The Surprising Health Boost of Feeling Happy With Someone Else
By Jill Suttie
Science has found that a happier life is a healthier life. When people experience more positive emotion, they tend to enjoy better cardiovascular, endocrine, and immune function and even a longer life.
But a study published in the Journal of Personality and Social Psychology suggests that experiencing positive feelings with others may be even more powerful for our health. In this research, this kind of “positive emotional resonance” or “shared positivity” within couples had benefits beyond what their personal happiness could provide.
“Sharing in positive emotions with your relationship partner is really meaningful,” says the lead author of the study, Tomiko Yoneda of the University of California, Davis. “Even those small moments of joy or social connection can have a supportive effect on your physiology and, basically, support better health as we age.”
How Sharing Positivity Affects Us
In this study, 321 couples in Germany and Canada (642 people in total, all 56 to 89 years old) reported on how satisfied they were with their relationship before monitoring their emotions for a week. Five to seven times per day, participants were prompted to report (separately, but at the same time as their partners) how happy, relaxed, and interested they were feeling in that moment and if they were with their partner or not. Couples who were together and both experiencing stronger-than-average positive feelings were considered to be experiencing emotional resonance, which occurred about 38 percent of the time couples were in each other’s presence.
At each report time, participants also took a sample of their saliva and froze it, so researchers could later test the samples for cortisol — a hormone released during stress.
This resulted in a rich data set, including 23,931 separate measurements of feelings and cortisol levels, which Yoneda and her team then analyzed. They found that whenever couples experienced emotional resonance, their cortisol level was lower than their own personal norm for that time of day, and lower than when they experienced positive emotion alone. This was true regardless of their age, gender, average level of happiness, and overall relationship satisfaction.

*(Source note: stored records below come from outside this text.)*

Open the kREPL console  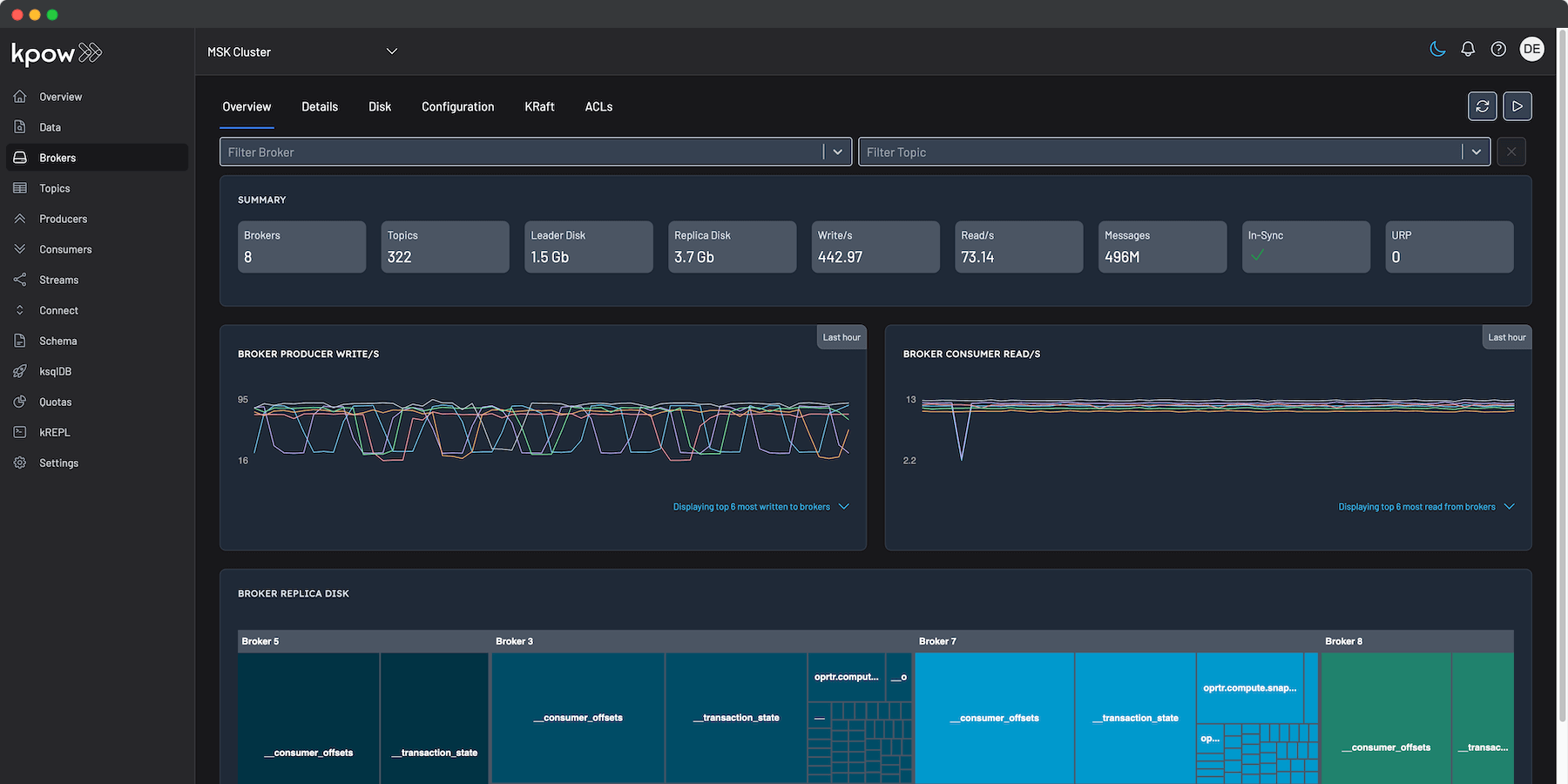[x=53, y=431]
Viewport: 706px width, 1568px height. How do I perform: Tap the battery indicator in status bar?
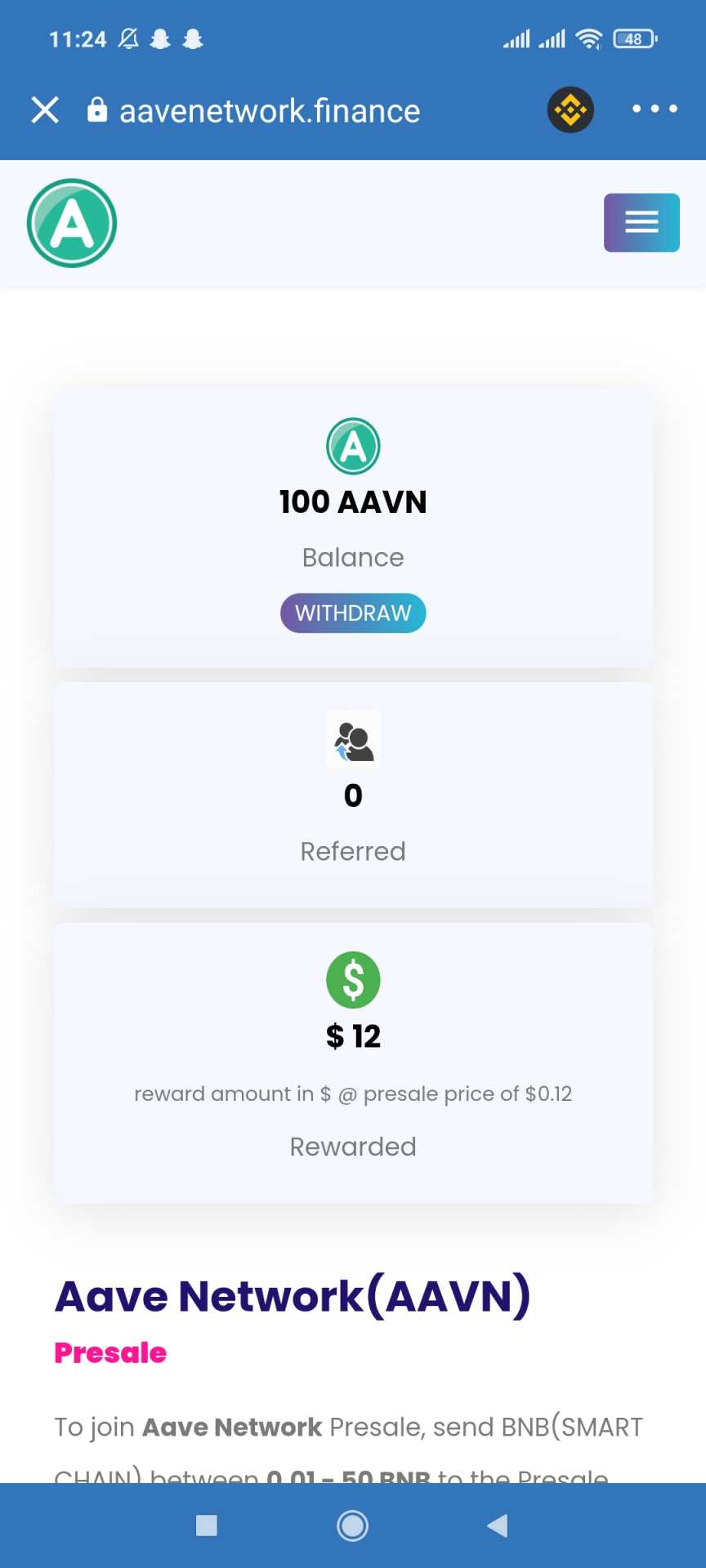point(635,38)
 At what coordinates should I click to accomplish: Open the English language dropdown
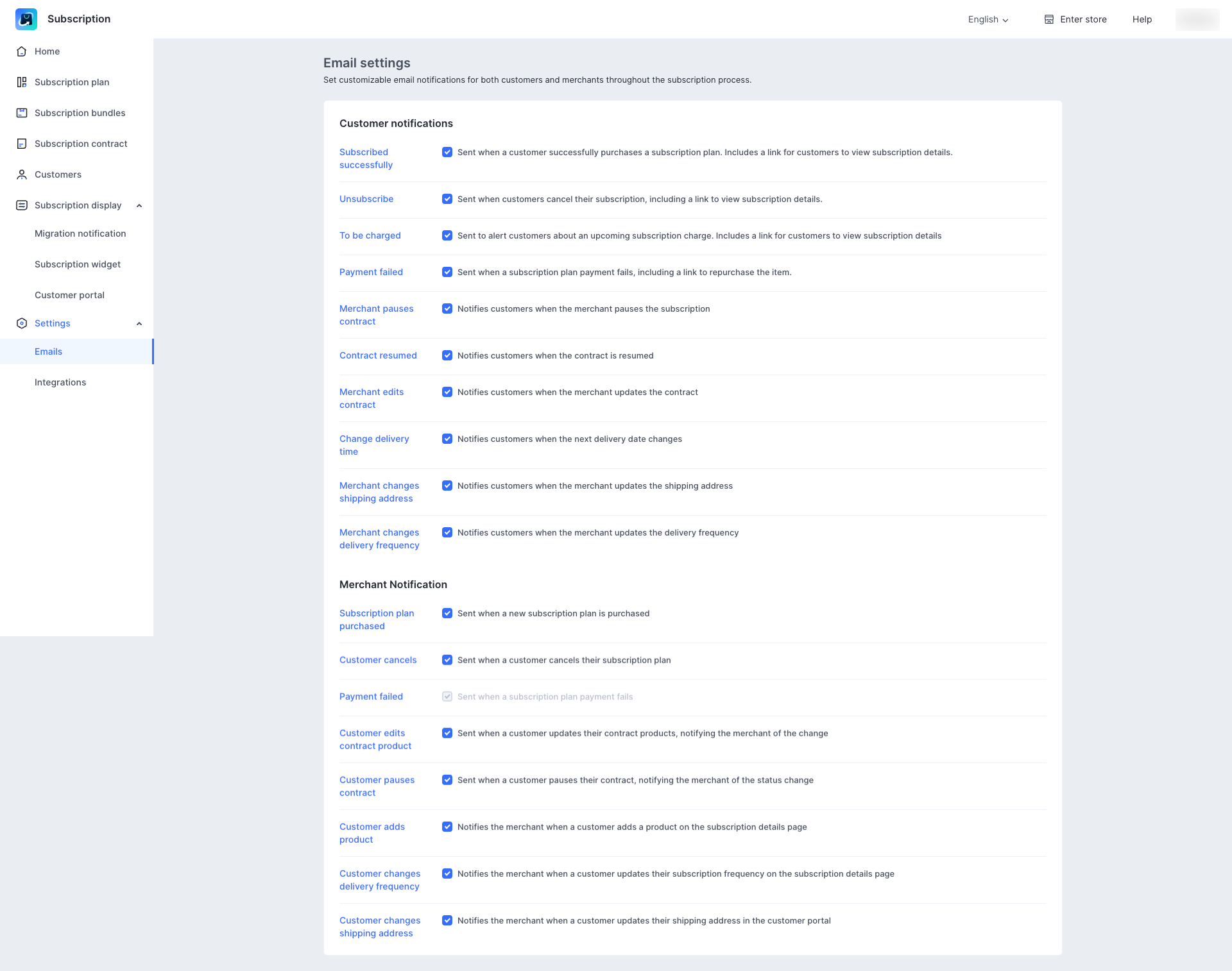[988, 19]
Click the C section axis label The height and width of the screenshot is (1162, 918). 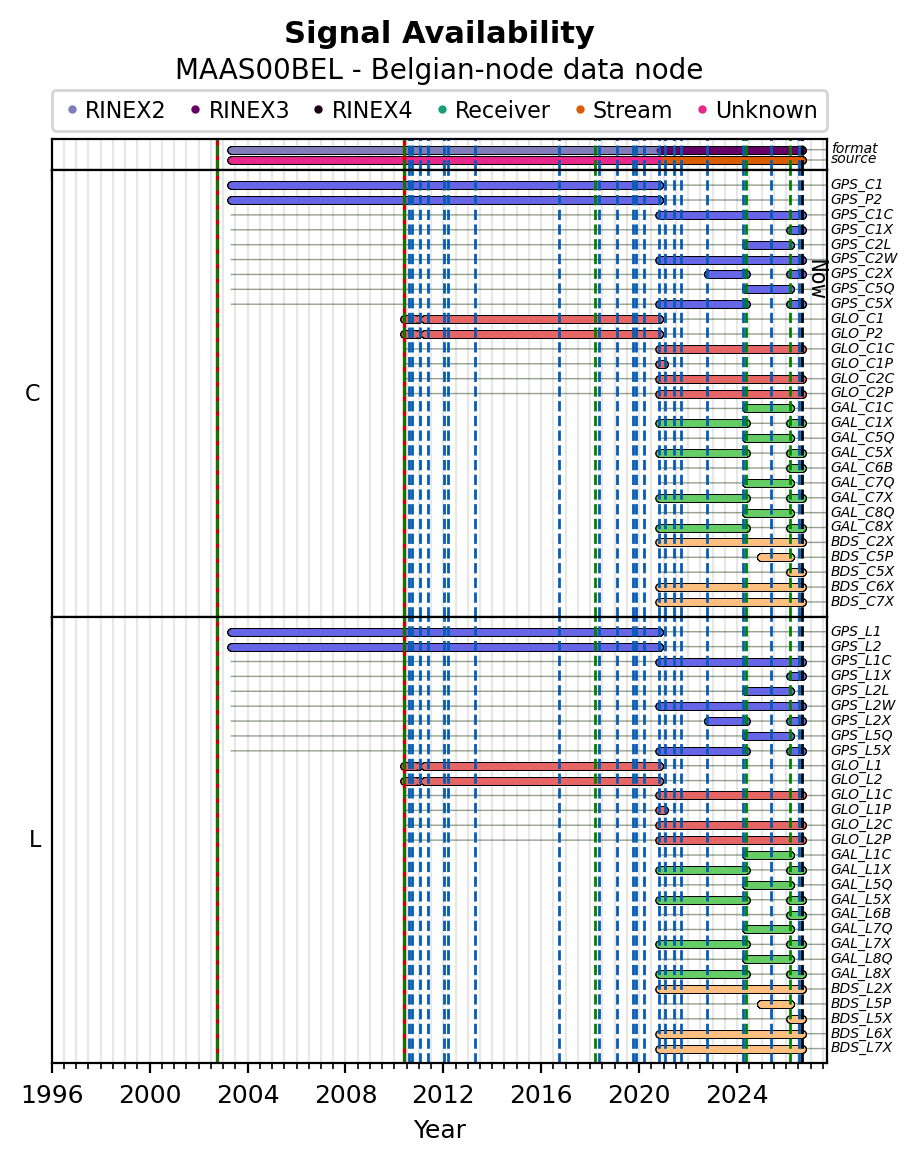click(x=33, y=394)
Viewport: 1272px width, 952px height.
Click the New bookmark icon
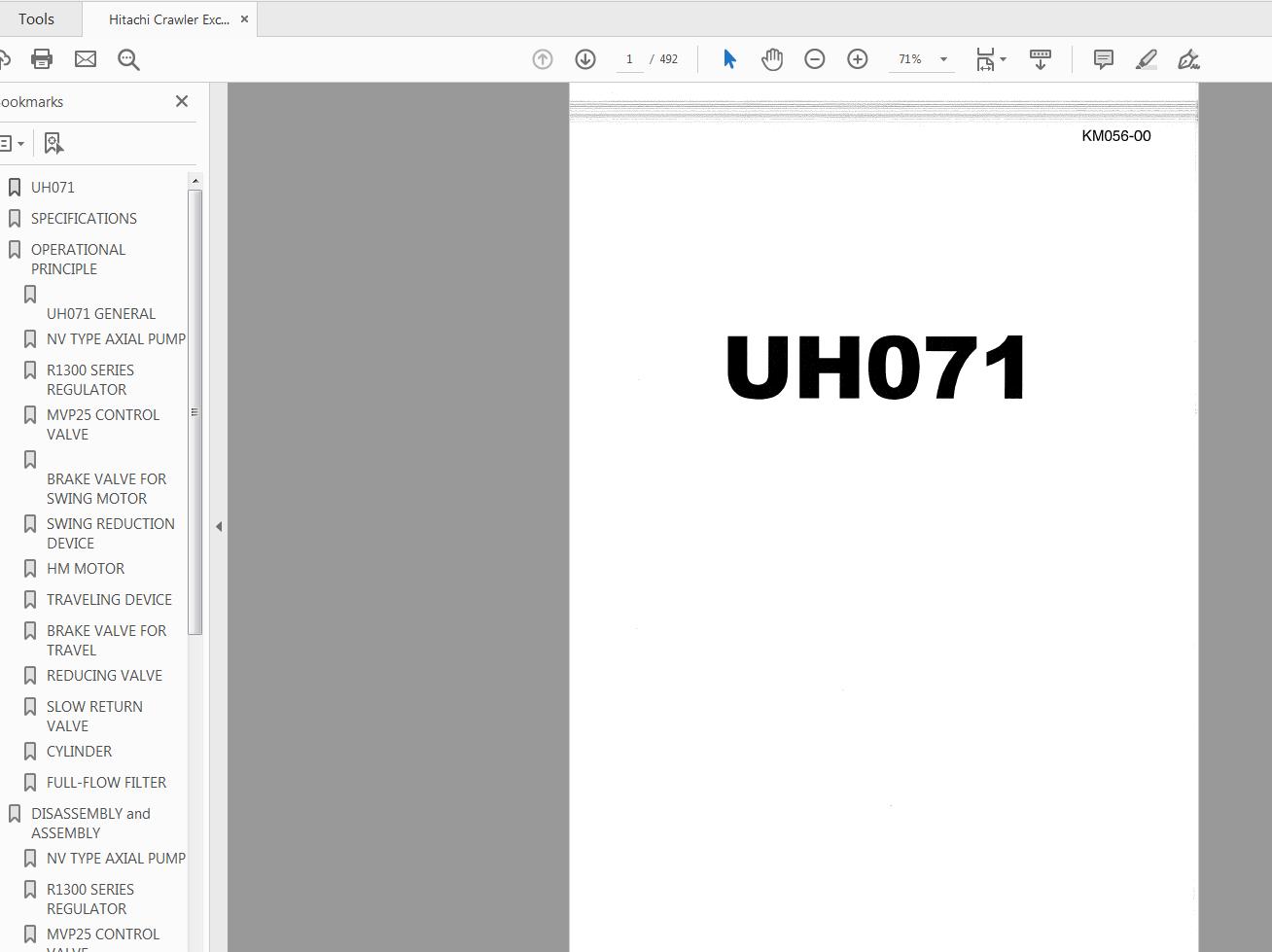click(53, 143)
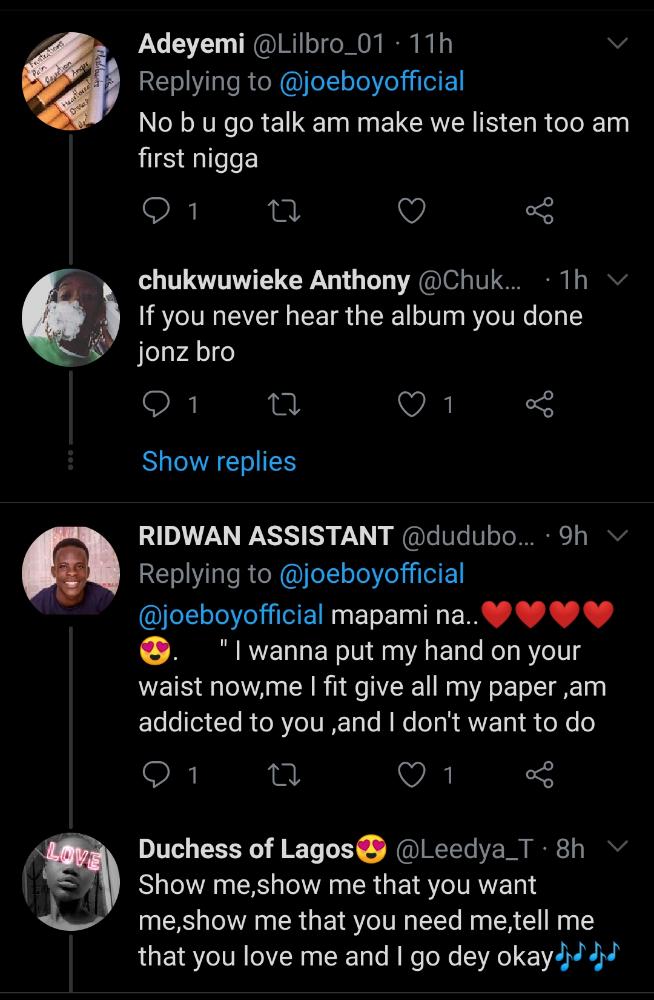Like chukwuwieke Anthony's tweet

(x=412, y=404)
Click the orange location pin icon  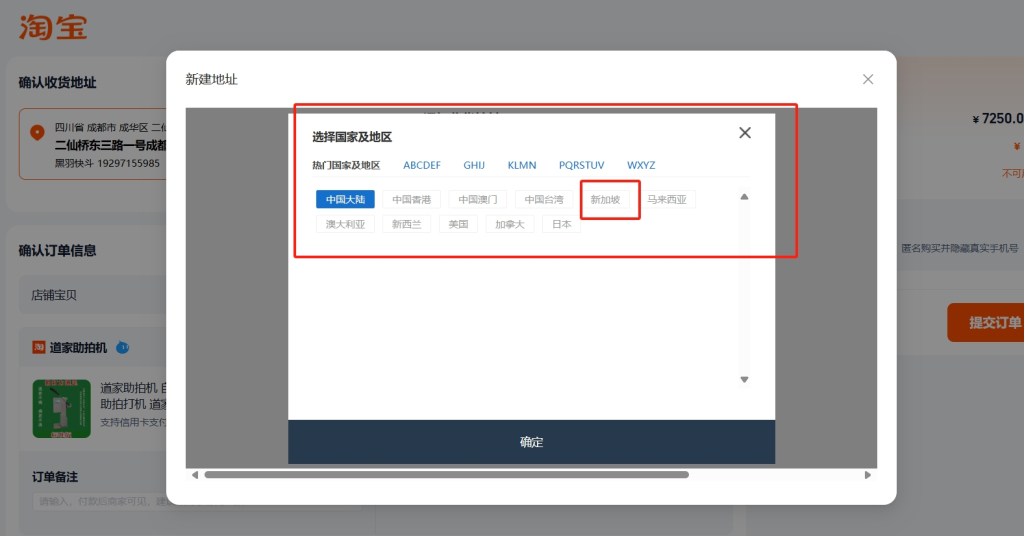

“The effect of co-experienced positive emotions was over and beyond the effect of individually experienced emotions,” says Yoneda. “Individually experienced positive emotions are linked with lower cortisol, but even more so when those positive emotions are shared with their relationship partner.”
She also looked at how the way couples felt and reacted at one moment affected what happened afterward. She found that lower cortisol reactions tended to last later in the day, despite people not being together. Also, shared positivity at one time led to lower cortisol levels later, but the reverse was not true. This means that sharing positivity could help drive a healthier cortisol response overall, says Yoneda.
One surprising finding in the study was that this effect on cortisol still occurred for people who were less satisfied with their relationship. Yoneda was a bit surprised by the finding, but also pleased, as it may mean shared positivity helps even stressed couples.
“I would’ve expected this effect to be stronger in couples reporting higher relationship satisfaction,” she said. “But we saw these effects across the board, which means those calming, health-related effects of shared positive emotions aren’t just limited to the happiest couples.”
Increasing Shared Positivity Might Be a Good Goal for Us All
This is not the first study to find that positivity resonance is good for our well-being. For example, one prior study published in the Journal of Personality and Social Psychology found that couples who demonstrated positivity resonance through their words, nonverbal gestures, and more while discussing the ups and downs in their relationship tended to live significantly longer than those who had fewer shared positivity moments.
But Yoneda’s work contributes to this research by showing how positivity resonance might play out in real life, rather than in a lab. It also may explain why having warm relationships over time has been found to contribute to longevity. “This could be one mechanism: Sharing in positive emotions with someone close to you is decreasing your physiological response [to stress],” she says. “There might be some coping mechanisms there, some co-regulation occurring, that’s contributing to healthier aging.”
Though Yoneda and her team studied only cohabiting couples for practical reasons — the couples would naturally have frequent contact and be able to give saliva samples easily — she hopes to study how shared positivity between any two people could provide health benefits.
“It’d be great to see how this effect happens in friendships or work colleagues or family members or even strangers,” says Yoneda. “This is speculative, but these effects might generalize across other relationships and social connections.”
If her findings hold in those circumstances, it could have broader implications, suggesting that we look for opportunities to share positive emotions in all of our relationships. Meanwhile, it probably makes sense to at least try to share more positivity with anyone we love — for their sake and for ours.
“Leaning into those shared moments of connection, of positive emotions and happiness, can have small but meaningful effects, and those effects probably do accumulate over time,” says Yoneda.